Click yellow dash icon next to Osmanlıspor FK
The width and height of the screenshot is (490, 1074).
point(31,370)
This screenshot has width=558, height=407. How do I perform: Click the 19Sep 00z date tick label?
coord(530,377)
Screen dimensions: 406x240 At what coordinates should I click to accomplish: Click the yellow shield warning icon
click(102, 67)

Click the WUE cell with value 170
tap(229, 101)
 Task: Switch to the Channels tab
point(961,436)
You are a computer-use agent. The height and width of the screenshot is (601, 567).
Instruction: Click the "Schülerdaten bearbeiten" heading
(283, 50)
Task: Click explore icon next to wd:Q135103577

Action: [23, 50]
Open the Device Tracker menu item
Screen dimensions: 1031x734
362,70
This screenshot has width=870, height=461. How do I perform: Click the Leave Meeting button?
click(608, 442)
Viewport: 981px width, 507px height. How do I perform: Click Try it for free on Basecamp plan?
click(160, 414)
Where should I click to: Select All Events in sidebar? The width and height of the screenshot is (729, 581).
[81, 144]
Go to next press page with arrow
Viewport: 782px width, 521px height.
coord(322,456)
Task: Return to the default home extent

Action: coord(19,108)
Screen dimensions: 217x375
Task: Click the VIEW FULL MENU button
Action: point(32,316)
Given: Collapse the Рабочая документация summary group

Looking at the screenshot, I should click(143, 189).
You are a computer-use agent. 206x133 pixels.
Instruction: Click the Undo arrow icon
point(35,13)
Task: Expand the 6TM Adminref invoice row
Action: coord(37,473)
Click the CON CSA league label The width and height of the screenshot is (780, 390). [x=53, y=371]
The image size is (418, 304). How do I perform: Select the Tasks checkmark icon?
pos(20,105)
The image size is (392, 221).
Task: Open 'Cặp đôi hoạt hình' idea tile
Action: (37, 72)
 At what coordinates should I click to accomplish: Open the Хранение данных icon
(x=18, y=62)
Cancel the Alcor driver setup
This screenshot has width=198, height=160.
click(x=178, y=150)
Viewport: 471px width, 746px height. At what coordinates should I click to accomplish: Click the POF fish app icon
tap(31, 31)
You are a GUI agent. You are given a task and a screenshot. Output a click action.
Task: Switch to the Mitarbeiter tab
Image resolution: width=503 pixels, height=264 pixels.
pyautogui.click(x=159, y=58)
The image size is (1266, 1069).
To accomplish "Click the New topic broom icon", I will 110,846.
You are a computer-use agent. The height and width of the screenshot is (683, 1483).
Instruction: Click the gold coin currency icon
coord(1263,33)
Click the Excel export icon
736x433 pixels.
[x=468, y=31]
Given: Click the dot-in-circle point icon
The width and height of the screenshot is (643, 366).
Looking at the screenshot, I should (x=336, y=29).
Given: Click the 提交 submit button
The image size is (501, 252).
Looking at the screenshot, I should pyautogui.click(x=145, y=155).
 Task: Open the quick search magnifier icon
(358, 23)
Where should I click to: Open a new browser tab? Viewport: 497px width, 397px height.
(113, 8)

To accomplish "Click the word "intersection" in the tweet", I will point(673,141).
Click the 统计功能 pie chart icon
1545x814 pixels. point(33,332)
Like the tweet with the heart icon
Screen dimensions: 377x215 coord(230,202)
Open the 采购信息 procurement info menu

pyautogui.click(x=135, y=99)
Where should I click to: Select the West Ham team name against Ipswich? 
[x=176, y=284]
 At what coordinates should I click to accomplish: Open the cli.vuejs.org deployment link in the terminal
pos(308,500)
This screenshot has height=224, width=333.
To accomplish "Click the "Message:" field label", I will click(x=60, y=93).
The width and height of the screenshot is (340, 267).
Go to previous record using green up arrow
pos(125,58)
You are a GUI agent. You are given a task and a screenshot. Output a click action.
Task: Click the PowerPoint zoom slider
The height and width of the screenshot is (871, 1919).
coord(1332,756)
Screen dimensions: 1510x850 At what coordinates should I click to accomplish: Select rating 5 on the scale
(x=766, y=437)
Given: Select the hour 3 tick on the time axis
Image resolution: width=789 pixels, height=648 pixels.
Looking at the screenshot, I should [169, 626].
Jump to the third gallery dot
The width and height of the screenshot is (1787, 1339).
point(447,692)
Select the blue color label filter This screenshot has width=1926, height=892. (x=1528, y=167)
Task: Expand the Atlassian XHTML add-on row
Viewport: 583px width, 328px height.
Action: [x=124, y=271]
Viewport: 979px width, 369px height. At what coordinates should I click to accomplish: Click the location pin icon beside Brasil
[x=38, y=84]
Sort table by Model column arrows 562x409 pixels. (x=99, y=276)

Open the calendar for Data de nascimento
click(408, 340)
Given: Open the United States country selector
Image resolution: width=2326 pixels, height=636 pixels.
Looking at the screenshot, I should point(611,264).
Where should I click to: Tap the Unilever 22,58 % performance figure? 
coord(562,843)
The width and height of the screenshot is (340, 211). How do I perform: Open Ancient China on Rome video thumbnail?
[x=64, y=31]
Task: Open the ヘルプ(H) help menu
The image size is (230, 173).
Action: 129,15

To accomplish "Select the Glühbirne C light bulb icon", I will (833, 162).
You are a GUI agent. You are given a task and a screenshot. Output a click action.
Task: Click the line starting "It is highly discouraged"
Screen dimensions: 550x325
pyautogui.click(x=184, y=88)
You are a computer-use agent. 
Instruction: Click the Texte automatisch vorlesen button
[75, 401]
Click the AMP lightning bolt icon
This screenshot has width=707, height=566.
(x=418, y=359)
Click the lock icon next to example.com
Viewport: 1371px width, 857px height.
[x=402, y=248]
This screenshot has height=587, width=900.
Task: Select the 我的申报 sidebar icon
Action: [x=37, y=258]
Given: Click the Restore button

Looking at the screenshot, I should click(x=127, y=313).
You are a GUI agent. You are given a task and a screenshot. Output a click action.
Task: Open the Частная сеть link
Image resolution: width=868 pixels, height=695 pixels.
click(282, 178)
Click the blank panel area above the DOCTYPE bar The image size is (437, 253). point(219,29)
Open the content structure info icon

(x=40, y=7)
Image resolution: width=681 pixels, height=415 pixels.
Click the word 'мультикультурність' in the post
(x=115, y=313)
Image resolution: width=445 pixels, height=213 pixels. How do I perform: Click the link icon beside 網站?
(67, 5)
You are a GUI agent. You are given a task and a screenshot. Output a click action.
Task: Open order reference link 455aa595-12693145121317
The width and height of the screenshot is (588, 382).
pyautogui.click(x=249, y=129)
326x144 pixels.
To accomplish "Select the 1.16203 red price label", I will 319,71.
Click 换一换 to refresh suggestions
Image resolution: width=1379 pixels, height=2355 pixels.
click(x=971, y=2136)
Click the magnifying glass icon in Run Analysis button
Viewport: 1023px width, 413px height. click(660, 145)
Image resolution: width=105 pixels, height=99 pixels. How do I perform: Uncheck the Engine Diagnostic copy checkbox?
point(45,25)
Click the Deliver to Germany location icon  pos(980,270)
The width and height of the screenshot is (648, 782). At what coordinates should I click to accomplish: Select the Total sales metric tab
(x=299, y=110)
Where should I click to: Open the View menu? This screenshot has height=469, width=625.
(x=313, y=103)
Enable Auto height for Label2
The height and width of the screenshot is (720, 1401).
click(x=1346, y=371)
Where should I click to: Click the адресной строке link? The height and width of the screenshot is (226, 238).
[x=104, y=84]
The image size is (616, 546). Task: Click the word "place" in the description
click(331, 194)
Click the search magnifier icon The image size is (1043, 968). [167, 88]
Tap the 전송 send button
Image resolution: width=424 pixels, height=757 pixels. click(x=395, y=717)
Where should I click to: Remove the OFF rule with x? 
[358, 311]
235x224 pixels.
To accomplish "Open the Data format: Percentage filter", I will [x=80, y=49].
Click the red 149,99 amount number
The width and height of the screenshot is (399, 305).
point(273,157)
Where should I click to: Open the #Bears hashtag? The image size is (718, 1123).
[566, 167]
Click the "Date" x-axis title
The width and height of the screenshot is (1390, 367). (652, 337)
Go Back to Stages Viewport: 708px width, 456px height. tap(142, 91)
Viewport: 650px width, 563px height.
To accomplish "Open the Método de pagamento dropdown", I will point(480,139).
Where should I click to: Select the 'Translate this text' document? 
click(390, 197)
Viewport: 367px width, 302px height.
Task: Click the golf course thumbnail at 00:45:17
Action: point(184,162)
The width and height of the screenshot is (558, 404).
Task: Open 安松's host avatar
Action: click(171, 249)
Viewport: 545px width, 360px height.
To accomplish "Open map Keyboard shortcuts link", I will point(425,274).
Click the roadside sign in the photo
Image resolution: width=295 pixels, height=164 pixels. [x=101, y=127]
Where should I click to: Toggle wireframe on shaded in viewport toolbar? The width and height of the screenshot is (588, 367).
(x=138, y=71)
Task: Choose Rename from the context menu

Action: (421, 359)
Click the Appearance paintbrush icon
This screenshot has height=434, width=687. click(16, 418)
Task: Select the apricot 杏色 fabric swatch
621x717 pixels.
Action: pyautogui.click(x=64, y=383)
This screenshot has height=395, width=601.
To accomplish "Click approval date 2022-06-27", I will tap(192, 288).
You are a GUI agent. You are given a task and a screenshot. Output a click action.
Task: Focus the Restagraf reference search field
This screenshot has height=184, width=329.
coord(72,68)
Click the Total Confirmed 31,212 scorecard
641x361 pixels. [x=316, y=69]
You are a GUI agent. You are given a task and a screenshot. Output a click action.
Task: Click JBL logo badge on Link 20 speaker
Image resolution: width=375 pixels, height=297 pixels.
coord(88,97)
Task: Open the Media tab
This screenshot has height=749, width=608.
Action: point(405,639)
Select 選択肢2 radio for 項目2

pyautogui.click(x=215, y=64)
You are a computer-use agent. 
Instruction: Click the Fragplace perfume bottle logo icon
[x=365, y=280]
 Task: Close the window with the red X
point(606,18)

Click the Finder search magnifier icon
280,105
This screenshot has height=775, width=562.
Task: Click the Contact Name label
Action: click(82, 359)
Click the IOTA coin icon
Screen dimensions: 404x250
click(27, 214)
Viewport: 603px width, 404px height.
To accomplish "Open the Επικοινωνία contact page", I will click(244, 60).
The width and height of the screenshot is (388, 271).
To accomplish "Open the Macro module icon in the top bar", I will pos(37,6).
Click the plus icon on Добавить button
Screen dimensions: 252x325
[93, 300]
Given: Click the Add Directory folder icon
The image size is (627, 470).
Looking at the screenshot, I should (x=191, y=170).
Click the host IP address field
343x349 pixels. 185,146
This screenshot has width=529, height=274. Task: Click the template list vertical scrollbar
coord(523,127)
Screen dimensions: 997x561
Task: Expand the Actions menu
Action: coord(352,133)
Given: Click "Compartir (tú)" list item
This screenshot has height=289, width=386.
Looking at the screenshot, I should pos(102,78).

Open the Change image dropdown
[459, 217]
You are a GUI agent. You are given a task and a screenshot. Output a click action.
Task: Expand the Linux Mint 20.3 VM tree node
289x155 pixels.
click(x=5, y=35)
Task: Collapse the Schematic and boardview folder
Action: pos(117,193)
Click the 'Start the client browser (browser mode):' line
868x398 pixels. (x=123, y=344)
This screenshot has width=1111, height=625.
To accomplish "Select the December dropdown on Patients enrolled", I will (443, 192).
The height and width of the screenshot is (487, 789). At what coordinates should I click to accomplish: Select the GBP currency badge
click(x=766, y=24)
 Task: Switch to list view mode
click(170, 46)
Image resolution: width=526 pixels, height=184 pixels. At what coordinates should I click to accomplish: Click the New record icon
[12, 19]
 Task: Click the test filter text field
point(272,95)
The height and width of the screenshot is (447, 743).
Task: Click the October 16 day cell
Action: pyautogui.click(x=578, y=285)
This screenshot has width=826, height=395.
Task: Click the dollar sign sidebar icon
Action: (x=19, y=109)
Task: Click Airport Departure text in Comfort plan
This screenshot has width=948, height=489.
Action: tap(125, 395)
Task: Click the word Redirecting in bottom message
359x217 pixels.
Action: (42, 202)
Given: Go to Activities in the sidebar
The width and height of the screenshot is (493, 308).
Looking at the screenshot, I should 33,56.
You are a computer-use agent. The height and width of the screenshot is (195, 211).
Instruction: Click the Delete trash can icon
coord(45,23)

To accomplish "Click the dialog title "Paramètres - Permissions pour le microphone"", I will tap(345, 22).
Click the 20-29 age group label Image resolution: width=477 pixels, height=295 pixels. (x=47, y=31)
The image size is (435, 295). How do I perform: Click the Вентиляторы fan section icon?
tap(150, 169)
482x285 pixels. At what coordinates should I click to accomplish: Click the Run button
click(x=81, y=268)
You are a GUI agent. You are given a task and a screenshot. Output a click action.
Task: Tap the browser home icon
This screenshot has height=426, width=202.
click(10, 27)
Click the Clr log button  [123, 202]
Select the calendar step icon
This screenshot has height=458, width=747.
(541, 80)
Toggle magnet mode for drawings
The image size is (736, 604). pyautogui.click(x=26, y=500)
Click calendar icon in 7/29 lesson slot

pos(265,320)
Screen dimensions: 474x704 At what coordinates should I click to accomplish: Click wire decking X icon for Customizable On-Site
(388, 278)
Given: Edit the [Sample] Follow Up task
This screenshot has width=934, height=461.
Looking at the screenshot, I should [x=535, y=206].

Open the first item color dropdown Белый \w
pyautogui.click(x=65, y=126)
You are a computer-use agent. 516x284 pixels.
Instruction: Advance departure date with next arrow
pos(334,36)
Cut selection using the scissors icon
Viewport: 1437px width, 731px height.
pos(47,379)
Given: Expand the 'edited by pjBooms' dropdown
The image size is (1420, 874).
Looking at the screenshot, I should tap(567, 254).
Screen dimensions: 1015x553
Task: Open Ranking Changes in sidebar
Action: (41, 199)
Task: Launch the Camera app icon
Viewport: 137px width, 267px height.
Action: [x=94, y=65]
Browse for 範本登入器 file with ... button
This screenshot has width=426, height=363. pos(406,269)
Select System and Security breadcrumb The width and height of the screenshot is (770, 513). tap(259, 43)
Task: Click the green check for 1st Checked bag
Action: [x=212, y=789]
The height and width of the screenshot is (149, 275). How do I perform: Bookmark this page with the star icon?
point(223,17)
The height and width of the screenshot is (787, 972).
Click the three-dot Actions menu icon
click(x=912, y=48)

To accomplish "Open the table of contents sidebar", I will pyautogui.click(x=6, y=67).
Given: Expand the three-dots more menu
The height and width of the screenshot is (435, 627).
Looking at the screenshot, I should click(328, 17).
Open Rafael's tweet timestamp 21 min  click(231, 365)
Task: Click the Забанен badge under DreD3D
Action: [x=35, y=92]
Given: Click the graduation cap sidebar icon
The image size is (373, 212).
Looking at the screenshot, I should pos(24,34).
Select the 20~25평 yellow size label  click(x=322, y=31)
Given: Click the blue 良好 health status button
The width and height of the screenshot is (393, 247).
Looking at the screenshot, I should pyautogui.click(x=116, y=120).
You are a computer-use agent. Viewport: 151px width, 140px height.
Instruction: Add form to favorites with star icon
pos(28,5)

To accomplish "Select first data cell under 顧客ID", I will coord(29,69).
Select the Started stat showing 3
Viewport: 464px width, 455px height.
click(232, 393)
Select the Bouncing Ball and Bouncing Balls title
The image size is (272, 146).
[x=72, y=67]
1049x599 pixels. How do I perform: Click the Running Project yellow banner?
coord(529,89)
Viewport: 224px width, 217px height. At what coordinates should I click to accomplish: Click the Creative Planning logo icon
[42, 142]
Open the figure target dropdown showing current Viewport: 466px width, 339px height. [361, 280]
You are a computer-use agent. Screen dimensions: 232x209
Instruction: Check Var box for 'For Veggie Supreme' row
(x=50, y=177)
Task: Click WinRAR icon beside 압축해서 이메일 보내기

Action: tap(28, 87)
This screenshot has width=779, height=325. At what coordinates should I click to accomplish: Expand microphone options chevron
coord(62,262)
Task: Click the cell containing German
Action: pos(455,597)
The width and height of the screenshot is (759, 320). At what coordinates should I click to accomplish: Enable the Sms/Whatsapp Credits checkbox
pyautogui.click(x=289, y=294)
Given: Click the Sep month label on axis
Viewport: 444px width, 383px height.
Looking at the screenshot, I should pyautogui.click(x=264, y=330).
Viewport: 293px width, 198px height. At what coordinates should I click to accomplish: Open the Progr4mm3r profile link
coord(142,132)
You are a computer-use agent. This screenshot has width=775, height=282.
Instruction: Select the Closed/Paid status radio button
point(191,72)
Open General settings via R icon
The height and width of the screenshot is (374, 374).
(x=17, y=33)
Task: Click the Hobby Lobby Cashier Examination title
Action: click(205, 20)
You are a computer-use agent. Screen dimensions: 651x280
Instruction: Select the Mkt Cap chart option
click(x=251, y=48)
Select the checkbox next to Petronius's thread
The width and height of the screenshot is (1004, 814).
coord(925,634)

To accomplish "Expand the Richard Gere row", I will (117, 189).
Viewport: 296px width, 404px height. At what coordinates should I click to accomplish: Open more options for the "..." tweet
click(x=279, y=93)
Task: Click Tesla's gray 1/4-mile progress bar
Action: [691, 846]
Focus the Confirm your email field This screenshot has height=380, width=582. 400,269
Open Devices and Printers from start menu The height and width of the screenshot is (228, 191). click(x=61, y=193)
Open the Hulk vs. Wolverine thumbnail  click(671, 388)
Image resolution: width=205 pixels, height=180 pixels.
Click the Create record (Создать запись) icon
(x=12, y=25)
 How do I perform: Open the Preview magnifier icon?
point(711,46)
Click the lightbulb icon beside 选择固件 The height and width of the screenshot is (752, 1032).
★ ★ ★
→ **Exercise description**: Find the string "blue" in the listing and return every line that holds it.

→ **Solved exercise**:
Select the blue color label filter This screenshot has width=1926, height=892. (x=1528, y=167)
Given: Click the blue 良好 health status button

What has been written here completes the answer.